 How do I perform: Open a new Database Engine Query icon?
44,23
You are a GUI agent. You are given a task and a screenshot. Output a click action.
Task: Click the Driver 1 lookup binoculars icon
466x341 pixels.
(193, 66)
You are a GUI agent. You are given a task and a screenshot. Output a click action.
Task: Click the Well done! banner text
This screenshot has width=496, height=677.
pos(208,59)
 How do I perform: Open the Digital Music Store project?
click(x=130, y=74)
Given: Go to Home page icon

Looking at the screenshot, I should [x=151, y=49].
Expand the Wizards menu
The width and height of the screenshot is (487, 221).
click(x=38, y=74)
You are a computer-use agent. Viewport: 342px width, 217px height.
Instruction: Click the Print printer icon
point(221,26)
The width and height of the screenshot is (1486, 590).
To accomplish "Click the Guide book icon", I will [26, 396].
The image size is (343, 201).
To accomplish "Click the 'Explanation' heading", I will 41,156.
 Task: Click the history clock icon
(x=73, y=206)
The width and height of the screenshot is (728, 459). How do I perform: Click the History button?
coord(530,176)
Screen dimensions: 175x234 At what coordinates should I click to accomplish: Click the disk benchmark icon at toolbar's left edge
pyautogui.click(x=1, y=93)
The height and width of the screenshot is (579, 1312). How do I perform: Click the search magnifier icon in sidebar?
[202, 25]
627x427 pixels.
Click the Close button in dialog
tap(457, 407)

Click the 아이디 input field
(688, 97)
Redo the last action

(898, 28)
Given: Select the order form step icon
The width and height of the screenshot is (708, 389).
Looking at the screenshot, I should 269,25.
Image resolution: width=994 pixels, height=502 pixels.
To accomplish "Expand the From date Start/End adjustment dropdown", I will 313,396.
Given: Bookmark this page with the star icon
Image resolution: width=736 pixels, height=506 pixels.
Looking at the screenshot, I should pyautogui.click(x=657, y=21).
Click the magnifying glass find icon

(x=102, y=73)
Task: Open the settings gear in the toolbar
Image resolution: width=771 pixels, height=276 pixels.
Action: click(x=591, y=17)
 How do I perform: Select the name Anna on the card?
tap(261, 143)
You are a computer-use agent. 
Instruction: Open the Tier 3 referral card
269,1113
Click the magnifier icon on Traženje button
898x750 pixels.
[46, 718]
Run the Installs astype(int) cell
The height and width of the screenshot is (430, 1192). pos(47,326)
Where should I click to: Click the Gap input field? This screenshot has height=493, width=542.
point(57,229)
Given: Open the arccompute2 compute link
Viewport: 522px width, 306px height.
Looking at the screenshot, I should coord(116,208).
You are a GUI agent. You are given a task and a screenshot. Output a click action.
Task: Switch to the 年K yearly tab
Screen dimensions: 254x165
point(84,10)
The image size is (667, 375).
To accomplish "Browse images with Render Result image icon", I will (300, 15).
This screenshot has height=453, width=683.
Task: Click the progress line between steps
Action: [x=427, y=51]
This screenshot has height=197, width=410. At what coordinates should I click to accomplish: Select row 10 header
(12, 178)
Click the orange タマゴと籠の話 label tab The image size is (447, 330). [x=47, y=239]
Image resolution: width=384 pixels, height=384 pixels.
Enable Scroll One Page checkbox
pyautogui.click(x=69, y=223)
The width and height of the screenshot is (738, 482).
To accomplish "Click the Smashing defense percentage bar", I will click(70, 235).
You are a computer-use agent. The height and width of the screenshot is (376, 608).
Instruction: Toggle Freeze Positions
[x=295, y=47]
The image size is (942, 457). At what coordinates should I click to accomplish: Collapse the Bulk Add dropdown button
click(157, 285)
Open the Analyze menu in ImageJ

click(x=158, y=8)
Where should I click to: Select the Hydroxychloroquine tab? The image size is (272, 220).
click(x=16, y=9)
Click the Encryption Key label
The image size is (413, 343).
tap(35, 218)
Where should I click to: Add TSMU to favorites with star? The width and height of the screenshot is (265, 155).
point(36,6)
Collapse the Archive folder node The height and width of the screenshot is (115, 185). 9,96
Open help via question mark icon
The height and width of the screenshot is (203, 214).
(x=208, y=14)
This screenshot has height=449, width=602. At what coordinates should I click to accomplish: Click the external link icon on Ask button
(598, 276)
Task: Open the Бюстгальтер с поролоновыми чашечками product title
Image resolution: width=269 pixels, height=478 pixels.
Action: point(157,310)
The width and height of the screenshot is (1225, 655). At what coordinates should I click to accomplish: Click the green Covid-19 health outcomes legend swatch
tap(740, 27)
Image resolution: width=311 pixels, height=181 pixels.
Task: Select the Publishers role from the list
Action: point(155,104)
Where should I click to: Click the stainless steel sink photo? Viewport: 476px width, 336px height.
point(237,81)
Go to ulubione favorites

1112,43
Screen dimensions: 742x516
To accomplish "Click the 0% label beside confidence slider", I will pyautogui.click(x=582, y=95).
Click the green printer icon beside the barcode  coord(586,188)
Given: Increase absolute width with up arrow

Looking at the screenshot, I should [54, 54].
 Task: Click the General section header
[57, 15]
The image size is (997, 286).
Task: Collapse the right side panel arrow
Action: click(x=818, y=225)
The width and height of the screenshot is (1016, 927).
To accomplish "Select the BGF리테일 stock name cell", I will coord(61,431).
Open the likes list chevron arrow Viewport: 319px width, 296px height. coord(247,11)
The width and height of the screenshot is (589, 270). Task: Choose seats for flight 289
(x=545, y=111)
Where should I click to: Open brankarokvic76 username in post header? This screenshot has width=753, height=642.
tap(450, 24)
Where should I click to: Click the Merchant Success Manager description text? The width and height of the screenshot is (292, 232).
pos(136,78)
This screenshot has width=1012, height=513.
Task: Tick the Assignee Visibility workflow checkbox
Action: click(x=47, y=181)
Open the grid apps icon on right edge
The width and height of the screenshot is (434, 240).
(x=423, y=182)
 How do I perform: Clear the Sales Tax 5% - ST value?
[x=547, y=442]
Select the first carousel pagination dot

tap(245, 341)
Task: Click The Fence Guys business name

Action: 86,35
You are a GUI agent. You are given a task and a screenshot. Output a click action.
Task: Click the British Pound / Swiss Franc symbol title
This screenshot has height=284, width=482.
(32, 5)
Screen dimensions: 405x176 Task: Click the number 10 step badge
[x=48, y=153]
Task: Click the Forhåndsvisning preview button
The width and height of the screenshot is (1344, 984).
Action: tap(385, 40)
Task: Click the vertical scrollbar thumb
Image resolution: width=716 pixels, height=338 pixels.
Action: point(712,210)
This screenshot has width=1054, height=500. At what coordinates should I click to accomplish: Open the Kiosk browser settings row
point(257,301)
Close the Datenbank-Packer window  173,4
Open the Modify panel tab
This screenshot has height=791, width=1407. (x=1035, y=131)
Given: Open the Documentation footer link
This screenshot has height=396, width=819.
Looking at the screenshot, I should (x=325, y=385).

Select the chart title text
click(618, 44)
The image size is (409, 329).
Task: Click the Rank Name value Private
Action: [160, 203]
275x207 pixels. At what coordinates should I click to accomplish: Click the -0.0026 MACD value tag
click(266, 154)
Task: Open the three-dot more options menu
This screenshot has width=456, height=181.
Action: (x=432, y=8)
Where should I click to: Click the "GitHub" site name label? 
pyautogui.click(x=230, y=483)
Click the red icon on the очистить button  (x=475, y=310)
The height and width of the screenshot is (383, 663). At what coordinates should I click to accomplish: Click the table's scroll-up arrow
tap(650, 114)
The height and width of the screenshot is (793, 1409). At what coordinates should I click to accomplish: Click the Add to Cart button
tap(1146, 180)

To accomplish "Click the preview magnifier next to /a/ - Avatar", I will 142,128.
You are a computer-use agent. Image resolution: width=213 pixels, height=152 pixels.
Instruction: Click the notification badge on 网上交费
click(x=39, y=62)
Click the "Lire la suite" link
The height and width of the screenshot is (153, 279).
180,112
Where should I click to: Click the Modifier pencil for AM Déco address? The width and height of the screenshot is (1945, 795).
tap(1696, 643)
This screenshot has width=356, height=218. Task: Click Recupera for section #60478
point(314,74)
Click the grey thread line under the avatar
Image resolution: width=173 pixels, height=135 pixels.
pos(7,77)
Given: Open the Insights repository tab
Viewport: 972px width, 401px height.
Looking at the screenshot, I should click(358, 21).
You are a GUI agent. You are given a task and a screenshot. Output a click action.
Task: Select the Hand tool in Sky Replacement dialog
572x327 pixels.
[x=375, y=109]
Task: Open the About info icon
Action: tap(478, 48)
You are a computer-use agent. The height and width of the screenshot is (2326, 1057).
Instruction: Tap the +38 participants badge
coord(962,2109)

________________________

▸ **Task goal**
Output nothing but the lines from the one that contains "Given: Open the Insights repository tab" through the final line of the entries above, exactly as they appear.

▸ **Solution to this problem**
Given: Open the Insights repository tab
Viewport: 972px width, 401px height.
Looking at the screenshot, I should click(358, 21).
You are a GUI agent. You are given a task and a screenshot. Output a click action.
Task: Select the Hand tool in Sky Replacement dialog
572x327 pixels.
[x=375, y=109]
Task: Open the About info icon
Action: tap(478, 48)
You are a computer-use agent. The height and width of the screenshot is (2326, 1057).
Instruction: Tap the +38 participants badge
coord(962,2109)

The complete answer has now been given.